§ Task directions
Identify all lines in the listing that include the word "with", and copy them out.

§ Given information
┄┄┄┄┄┄

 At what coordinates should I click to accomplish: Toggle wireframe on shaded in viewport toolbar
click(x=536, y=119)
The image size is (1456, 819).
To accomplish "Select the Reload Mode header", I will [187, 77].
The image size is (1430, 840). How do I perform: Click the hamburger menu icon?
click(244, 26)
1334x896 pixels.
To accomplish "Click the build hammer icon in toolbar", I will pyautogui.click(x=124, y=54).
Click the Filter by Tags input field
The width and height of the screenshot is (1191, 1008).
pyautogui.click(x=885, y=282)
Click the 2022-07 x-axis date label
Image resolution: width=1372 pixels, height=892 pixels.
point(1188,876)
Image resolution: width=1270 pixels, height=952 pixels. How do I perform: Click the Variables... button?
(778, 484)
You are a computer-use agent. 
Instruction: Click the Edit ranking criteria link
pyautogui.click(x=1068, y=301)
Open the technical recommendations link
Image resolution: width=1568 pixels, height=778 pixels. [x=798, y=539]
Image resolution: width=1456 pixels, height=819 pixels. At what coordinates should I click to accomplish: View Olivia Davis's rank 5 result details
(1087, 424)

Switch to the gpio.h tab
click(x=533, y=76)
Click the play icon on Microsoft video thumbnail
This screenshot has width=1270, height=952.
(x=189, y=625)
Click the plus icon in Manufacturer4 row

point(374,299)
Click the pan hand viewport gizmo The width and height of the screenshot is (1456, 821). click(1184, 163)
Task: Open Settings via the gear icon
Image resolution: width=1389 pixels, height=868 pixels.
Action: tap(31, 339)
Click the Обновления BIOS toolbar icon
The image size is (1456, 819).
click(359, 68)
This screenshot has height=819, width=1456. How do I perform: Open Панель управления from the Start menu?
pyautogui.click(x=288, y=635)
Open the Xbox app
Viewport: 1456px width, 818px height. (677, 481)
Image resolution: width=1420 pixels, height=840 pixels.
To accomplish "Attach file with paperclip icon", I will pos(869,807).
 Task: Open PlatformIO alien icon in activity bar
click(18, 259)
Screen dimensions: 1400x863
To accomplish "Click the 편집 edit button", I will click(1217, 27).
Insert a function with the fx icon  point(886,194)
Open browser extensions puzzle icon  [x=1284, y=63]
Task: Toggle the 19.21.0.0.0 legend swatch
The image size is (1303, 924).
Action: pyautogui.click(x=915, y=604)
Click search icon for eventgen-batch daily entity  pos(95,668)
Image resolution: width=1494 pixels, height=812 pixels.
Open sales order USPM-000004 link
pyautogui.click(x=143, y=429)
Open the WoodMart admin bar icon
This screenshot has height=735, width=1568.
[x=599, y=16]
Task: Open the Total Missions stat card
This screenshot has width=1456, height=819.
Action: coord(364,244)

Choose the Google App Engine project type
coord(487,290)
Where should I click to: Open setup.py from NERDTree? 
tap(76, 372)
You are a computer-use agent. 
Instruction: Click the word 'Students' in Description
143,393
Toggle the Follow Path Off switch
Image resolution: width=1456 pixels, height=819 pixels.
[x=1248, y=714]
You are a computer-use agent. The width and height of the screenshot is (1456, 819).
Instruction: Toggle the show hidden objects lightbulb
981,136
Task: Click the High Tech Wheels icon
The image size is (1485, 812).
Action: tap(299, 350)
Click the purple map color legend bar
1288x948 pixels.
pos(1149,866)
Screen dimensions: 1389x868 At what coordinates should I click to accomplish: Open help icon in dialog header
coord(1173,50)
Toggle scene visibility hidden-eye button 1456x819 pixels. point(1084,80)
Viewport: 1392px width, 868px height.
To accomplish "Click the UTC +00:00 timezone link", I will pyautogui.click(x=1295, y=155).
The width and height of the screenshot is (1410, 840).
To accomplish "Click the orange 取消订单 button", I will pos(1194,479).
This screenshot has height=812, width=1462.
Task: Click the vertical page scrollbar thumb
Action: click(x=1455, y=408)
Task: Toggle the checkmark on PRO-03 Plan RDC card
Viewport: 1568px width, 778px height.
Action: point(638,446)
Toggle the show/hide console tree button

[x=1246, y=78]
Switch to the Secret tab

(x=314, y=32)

┄┄┄┄┄┄

§ Answer to this problem
To accomplish "Attach file with paperclip icon", I will pos(869,807).
Insert a function with the fx icon  point(886,194)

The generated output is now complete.